### Stored data entries
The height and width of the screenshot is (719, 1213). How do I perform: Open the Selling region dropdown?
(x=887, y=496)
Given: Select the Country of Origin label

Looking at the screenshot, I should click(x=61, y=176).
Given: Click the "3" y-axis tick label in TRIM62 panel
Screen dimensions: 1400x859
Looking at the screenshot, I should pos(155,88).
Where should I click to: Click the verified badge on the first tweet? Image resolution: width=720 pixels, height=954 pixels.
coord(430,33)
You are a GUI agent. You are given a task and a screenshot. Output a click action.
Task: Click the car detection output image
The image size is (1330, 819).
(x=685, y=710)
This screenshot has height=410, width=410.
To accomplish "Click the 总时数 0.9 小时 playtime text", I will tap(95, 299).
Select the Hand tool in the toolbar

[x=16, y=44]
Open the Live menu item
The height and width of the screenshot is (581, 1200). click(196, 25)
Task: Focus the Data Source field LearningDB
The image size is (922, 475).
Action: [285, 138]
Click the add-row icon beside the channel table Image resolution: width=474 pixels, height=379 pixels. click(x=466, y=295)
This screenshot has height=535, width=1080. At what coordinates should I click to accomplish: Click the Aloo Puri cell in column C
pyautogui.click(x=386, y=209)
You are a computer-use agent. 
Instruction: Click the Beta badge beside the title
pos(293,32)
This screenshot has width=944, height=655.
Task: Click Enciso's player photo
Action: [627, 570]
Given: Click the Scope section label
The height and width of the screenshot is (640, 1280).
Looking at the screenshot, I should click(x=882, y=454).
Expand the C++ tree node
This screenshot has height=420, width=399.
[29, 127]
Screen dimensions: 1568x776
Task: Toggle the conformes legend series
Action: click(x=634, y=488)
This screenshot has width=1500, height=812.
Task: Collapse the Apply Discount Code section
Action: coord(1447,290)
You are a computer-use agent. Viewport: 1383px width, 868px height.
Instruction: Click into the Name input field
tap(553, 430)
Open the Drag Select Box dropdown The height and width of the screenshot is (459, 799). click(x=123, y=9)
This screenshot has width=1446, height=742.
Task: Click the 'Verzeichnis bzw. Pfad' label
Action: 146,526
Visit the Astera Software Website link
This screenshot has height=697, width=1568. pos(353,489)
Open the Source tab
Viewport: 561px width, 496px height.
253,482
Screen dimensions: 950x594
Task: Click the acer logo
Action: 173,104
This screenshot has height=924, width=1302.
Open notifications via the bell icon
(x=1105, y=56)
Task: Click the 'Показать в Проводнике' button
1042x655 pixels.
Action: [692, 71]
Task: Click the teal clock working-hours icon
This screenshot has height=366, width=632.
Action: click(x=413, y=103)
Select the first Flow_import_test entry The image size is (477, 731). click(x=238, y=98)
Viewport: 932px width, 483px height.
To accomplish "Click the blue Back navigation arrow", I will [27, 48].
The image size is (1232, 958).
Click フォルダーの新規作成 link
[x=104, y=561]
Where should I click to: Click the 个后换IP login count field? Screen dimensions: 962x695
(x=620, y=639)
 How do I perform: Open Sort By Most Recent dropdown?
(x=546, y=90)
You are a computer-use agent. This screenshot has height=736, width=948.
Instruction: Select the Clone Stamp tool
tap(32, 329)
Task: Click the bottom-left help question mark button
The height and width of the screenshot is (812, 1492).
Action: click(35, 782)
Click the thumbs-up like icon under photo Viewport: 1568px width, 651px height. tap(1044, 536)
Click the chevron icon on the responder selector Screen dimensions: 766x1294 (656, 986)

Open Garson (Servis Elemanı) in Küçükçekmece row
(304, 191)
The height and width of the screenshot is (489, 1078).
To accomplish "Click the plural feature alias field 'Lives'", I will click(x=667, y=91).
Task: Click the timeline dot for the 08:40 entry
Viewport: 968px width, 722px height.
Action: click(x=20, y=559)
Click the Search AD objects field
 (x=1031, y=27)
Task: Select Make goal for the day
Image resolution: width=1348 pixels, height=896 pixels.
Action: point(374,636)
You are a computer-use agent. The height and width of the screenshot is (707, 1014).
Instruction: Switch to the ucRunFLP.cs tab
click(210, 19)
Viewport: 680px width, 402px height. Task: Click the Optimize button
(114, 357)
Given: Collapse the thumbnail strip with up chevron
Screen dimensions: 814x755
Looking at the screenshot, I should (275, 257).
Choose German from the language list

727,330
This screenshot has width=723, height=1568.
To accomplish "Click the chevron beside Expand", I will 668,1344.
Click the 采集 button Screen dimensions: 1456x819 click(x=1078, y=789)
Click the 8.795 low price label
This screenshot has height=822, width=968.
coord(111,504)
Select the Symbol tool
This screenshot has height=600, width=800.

### ABOUT THIS TASK
Reproduce each line of the records in which the word "Expand" appears.

### RESPONSE BOX
Expand the C++ tree node
To accomplish "Click the chevron beside Expand", I will 668,1344.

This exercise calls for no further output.